# Hypothesis Testing, Sampling,Types of Errors, Statistical Significance, Effect Size, and Power

### Descriptive and Inferential Statistics

The study and use of statistics is roughly divided into two categories: descriptive statistics and inferential statistics. As previous sections have demonstrated, descriptive statistics summarize, organize, and illustrate distributions of numerical observations. Among typically employed descriptive statistics are measures of central tendency (e.g., mean, median, mode), measures of dispersion (e.g., range, interquartile range, variance, standard deviation), and bivariate measures (e.g., correlation coefficients). Within the category of descriptive statistics are the visual displays of distributions, including frequency tables, histograms, pie charts, bar charts, and scatterplots.

So what is different about inferential statistics? Instead of simply attempting to summarize and organize a distribution of data, inferential statistics are used to extend results generated from a subgroup of observations to a larger context - in other words, the purpose of inferential statistics is to generalize from samples to populations. This section will describe the fundamental concepts of the process of using inferential statistics.

A research hypothesis is the focal point of statistical inference. A research hypothesis makes a prediction, based on a theoretical foundation, that identifies an anticipated outcome - for example, higher reading scores, due to a new instructional technique. The research hypothesis is generated from a, usually broader, research question. An example of a research question might ask whether there is a difference between a new way of teaching and a traditional method. Research questions, in turn, are narrower investigations of a more general research purpose, which seeks to address an important problem in the field. So, you can think of a research hypothesis as the end of a series of narrower, more focused, statements about a research topic.

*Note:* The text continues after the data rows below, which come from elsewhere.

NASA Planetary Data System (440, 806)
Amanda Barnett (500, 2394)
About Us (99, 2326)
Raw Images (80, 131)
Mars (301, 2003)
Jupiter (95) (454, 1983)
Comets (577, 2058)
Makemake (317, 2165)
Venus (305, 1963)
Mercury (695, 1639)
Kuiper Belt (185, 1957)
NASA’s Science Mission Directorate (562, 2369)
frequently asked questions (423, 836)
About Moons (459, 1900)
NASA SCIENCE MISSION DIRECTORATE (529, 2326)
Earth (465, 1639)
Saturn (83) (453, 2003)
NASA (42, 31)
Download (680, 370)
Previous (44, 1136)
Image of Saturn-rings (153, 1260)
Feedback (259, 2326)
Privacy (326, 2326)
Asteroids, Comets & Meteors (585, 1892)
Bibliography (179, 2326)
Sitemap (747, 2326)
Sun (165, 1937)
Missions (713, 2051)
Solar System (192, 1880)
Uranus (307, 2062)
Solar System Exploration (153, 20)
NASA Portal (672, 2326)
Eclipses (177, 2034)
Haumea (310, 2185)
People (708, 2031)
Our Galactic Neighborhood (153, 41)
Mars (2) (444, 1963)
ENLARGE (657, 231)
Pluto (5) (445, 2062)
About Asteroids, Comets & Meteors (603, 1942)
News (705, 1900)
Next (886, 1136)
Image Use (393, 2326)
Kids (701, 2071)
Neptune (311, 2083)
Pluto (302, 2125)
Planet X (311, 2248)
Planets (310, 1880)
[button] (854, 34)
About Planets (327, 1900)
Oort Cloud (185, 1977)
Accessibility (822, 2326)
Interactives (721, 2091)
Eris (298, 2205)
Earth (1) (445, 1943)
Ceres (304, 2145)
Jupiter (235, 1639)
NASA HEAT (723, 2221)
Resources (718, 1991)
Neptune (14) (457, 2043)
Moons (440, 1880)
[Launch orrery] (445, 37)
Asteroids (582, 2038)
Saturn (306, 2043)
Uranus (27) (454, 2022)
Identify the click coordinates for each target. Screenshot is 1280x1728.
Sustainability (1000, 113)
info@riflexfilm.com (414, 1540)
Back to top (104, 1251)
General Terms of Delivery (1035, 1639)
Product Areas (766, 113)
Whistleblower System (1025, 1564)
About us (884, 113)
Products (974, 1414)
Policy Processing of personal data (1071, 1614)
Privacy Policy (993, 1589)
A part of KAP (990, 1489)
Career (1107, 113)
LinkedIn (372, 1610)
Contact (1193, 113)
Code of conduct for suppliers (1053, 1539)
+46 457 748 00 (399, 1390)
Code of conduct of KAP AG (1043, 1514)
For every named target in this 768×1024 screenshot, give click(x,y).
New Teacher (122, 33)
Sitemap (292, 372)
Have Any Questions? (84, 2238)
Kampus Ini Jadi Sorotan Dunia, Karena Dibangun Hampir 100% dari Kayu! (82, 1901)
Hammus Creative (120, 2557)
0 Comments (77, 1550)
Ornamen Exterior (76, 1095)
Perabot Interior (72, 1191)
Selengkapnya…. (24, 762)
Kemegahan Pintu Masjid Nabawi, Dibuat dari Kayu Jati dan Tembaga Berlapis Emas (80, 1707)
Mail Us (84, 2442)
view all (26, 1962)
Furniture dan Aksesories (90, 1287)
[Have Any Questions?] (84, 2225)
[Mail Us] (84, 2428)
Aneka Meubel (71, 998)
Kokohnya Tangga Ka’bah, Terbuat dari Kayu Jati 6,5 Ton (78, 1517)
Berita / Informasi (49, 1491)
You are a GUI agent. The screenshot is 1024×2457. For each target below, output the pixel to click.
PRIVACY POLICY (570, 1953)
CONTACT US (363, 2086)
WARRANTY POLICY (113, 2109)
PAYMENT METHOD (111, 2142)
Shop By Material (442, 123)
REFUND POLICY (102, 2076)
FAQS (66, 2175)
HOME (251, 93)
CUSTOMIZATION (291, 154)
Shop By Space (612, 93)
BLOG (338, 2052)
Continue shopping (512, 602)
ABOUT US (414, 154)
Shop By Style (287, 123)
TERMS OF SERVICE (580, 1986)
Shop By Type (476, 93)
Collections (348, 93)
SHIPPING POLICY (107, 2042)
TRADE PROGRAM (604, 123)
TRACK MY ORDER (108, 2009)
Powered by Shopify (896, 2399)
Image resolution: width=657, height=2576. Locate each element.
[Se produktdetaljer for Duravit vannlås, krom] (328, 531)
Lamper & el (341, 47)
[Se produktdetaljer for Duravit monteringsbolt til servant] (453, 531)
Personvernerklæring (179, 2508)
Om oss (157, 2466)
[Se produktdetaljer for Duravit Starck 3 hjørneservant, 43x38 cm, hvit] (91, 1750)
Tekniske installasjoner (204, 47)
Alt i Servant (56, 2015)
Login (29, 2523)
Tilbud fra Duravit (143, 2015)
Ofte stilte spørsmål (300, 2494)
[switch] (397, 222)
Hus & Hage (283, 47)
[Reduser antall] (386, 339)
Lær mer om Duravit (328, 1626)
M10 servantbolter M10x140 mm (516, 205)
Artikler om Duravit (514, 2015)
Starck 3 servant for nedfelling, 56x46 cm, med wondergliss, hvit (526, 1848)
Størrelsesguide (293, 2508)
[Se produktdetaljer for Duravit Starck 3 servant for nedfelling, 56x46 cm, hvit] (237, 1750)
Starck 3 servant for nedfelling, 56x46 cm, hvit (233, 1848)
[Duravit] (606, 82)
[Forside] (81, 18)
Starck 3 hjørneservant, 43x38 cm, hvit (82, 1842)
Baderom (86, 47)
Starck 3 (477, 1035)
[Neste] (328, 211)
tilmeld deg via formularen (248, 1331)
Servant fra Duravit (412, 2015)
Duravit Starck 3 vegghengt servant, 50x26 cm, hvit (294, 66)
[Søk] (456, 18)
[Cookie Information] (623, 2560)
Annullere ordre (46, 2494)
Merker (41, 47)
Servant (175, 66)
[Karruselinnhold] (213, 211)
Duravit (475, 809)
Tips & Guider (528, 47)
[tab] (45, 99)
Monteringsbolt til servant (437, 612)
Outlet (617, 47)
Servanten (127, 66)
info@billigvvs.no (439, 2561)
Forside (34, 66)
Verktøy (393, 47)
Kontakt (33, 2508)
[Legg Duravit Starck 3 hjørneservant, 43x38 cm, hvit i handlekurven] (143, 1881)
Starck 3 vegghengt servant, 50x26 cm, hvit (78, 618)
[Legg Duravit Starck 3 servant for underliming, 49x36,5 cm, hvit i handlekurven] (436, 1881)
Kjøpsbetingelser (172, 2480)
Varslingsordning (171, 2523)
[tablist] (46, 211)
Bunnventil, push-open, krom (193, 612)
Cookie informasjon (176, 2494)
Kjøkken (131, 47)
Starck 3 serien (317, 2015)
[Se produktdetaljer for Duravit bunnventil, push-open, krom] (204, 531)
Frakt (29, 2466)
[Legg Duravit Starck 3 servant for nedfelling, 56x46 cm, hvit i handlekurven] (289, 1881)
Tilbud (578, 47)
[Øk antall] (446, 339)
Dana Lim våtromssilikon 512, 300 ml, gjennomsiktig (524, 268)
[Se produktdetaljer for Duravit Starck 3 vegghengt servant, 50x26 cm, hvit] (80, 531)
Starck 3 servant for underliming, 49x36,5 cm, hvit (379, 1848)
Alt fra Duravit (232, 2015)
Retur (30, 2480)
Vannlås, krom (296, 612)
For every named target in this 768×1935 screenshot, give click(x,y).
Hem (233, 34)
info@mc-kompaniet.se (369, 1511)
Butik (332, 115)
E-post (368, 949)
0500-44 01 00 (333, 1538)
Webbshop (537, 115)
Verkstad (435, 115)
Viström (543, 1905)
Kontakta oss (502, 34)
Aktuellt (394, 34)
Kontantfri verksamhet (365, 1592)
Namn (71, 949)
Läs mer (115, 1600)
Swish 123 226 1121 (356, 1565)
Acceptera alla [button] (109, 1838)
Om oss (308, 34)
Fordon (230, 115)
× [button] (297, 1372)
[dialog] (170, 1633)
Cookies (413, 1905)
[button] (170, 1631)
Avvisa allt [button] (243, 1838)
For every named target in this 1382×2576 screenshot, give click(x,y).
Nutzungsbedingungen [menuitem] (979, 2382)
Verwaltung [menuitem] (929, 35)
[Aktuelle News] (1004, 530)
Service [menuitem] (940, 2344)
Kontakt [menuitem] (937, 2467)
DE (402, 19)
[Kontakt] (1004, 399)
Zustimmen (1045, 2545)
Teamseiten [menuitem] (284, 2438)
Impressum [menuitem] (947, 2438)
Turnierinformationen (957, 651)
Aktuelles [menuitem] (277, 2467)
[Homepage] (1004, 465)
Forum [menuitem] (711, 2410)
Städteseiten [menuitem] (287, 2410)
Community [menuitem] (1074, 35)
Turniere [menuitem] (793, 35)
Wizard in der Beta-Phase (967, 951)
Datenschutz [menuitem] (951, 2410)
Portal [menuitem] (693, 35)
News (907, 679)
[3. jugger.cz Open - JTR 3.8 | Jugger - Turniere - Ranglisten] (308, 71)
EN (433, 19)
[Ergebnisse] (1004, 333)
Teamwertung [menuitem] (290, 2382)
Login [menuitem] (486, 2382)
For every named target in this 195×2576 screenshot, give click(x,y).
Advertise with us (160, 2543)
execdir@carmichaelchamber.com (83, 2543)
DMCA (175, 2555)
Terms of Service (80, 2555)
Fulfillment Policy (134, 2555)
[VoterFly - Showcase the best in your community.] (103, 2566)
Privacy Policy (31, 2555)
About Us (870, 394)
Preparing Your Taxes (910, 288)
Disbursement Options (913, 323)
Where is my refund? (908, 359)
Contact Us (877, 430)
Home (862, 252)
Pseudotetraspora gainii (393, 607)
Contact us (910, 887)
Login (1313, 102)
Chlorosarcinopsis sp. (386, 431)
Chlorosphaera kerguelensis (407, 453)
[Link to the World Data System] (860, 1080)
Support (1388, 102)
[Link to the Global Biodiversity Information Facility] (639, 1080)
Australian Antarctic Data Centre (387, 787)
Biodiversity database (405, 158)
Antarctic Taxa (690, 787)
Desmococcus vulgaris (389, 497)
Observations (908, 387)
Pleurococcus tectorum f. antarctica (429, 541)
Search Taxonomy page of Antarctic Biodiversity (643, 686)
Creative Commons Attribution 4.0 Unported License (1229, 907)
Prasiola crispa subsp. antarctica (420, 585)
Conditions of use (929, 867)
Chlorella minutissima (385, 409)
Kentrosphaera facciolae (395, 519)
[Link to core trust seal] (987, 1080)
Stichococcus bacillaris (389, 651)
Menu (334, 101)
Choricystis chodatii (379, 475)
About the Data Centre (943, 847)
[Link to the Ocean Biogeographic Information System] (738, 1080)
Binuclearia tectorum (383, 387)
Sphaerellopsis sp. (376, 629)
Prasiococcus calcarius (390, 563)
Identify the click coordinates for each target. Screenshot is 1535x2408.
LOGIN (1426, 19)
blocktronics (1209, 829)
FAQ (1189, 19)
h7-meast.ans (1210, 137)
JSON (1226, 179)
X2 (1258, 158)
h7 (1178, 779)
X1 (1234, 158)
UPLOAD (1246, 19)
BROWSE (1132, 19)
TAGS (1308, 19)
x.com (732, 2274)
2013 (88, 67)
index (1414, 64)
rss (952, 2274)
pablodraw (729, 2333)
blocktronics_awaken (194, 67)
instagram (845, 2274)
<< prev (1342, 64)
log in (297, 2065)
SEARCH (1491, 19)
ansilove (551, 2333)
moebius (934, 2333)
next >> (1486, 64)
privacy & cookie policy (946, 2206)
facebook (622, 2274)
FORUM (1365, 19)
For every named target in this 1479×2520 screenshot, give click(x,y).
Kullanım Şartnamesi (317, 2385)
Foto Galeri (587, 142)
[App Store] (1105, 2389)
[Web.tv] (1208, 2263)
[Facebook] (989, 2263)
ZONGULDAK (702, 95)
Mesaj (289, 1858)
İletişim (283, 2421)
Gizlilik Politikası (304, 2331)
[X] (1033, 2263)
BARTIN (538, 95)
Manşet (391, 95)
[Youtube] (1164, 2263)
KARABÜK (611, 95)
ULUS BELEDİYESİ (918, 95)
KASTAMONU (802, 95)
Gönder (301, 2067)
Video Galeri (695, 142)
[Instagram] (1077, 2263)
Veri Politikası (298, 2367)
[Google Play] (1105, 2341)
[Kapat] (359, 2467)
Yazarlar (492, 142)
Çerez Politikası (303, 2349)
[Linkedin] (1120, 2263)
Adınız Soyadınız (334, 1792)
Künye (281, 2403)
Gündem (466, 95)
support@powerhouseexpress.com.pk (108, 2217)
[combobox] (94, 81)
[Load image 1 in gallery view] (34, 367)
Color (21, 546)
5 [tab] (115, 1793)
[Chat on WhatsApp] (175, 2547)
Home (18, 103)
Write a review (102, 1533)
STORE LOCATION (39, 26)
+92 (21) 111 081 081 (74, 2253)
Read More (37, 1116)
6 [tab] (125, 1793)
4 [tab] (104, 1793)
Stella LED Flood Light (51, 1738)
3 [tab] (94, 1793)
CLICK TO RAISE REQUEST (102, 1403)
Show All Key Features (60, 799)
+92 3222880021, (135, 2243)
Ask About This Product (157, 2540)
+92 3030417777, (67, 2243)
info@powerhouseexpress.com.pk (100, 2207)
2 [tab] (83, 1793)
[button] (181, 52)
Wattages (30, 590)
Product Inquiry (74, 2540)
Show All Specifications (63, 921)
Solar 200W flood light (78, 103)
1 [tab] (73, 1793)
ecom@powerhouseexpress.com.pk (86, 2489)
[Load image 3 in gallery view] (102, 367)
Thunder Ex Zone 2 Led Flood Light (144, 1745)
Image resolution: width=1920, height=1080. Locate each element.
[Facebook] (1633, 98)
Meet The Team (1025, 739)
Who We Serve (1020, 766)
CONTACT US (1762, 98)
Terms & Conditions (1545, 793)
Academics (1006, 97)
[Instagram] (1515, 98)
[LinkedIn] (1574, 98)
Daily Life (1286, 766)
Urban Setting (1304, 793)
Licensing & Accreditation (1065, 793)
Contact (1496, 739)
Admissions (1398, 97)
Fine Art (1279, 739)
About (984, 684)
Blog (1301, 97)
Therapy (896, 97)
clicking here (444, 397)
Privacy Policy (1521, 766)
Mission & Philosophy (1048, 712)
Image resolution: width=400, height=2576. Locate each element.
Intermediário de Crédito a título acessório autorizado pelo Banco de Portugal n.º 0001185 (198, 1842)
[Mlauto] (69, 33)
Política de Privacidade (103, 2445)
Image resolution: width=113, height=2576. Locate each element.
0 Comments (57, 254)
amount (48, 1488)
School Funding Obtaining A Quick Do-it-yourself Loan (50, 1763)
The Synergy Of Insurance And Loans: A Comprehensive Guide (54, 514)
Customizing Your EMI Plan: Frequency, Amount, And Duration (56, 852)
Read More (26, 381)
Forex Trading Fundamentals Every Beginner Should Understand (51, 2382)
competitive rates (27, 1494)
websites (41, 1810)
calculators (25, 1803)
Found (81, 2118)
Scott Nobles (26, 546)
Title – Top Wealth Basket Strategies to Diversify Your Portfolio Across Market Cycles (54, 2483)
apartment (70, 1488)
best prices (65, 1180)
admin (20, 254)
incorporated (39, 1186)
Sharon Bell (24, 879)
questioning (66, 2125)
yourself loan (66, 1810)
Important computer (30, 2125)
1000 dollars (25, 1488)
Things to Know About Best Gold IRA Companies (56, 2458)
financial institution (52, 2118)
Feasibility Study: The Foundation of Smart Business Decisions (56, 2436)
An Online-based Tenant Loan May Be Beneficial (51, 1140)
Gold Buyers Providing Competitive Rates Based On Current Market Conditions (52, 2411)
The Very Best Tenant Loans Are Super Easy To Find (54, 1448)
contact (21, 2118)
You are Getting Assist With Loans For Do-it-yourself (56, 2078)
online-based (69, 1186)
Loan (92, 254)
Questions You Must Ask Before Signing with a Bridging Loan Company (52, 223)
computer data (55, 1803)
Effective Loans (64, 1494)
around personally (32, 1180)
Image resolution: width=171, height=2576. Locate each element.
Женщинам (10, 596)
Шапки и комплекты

research hypothesis aids the research study by providing a very specific and precise prediction to test. The test of the hypothesis involves sampling and then collecting data. The nature of the sample affects the ability of the researcher to generalize the results. A full introduction to sampling techniques is beyond the scope of this introduction, but the important aspect of sampling for statistical purposes involves the concept of representation. A quantitative researcher intends to apply her results to a larger group than the one she studied. The larger group is called the population. In order to generalize, the group involved in the study, called the sample, must resemble the population on variables that are important to the research. The simplest, but usually costliest, way to sample is randomly - the equivalent of pulling names out of a hat. This process is usually costly in terms of time, money, and logistics; so, a compromise is made for practical reasons. The compromise, and the act of sampling itself, introduce errors in the process; in other words, the smaller sample may differ from the population in some important way. A researcher cannot know whether this situation has actually happened though. Instead, the researcher will use statistics to describe the sample's characteristics and then infer from those sample characteristics what the properties of the larger population are. For example, testing a new reading method on a properly selected subset of all third-grade students allows a researcher to make statements about the value of the reading program for all third-grade students. Numbers pertaining to the sample are called statistics, and numbers pertaining to the population are called parameters. Statisticians use different symbols to distinguish the two set of numbers. Latin symbols (e.g., X, s, r) are used to represent sample statistics, and Greek symbols (e.g., μ, σ, ρ) [named mu, sigma, and rho] are used to represent population parameters. Here are several relationships to remember:
• Symbols for the mean: X (sample mean) is used to estimate μ (population mean)
• Symbols for the standard deviation: s (sample standard deviation) is used to estimate σ (population standard deviation)
• Symbols for the Pearson correlation coefficient: r (sample correlation) is used to estimate ρ (population correlation)
As a researcher who is interested in improving the state of the field, you might propose to start your investigation by assuming your research hypothesis is indeed correct and looking for evidence to the contrary. This approach might result in a less than objective view of the research study. Instead researchers start with what is called a null hypothesis, which represents the status quo, for example, that there are no differences between a new method and a traditional one. The null hypothesis makes a statement about the population that is not directly testable. The statement is untestable in practice due to time, money, and logistical constraints, not untestable theoretically. If it was logistically possible, the new method could be tested on the entire population and the need to make an inference would not exist.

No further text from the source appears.